PROBLEMS TO SOLVE —
1) Answer these questions about the GPS error text:
(a) In a zero baseline test, what is any nonzero baseline value attributed to?
(b) How often does the multipath signature repeat?
(c) Over what range of altitudes does the ionosphere extend?
2) Please format every line of the rows below as a numbered list, leaving out blank lines.

** START OF DOCUMENT SECTION **

## Receiver measurement noise

**The receiver measurement noise** results from the limitations of the receiver’s electronics. A good GPS system should have a minimum noise level. Generally, a GPS receiver performs a self-test when the user turns it on. However, for high-cost precise GPS systems, it might be important for the user to perform the system evaluation. Two tests can be performed for evaluating a GPS receiver (system): zero baseline and short baseline tests [12].

**A zero baseline test is used to evaluate** the receiver performance. The test involves using one antenna/preamplifier followed by a signal splitter that feeds two or more GPS receivers (see Figure 3.5). Several receiver problems such as interchannel biases and cycle slips can be detected with this test. As one antenna is used, the baseline solution should be zero. In other words, any nonzero value is attributed to the receiver noise. Although the zero baseline test provides useful information on the receiver performance, it does not provide any information on the antenna/preamplifier noise. The contribution of the receiver measurement noise to the range error will depend very much on the quality of the GPS receiver.

**Figure 3.5 Zero baseline test for evaluating the performance of a GPS receiver.**

**According to [2],** typical average value for range error due to the receiver measurement noise is of the order of 0.6m (1s-level).

**To evaluate the actual field performance of a GPS system**, it is necessary to include the antenna/preamplifier noise component [12]. This can be done using short baselines of a few meters apart, observed on two consecutive days (see Figure 3.6). In this case, the double difference residuals of one day would contain the system noise and the multipath effect. All other errors would cancel sufficiently. As the multipath signature repeats every sidereal day, differencing the double difference residuals between the two consecutive days eliminates the effect of multipath and leaves only the system noise.

## Ionospheric delay

**At the uppermost part of the earth’s atmosphere,** ultraviolet and X-ray radiations coming from the sun interact with the gas molecules and atoms. These interactions result in gas ionization: a large number of free "negatively charged" electrons and "positively charged" atoms and molecules [13]. Such a region of the atmosphere where gas ionization takes place is called the ionosphere. It extends from an altitude of approximately 50 km to about 1,000 km or even more (see Figure 3.1). In fact, the upper limit of the ionospheric region is not clearly defined [14, 15].

** END OF DOCUMENT SECTION **
** START OF INFORMATION SHOWN **

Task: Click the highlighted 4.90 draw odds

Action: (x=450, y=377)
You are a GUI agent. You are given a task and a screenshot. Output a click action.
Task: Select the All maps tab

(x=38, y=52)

** END OF INFORMATION SHOWN **

SOLUTIONS TO THE TASKS —
1)
(a) Receiver noise.
(b) Every sidereal day.
(c) From approximately 50 km to about 1,000 km or even more.

2)
1. Task: Click the highlighted 4.90 draw odds
2. Action: (x=450, y=377)
3. You are a GUI agent. You are given a task and a screenshot. Output a click action.
4. Task: Select the All maps tab
5. (x=38, y=52)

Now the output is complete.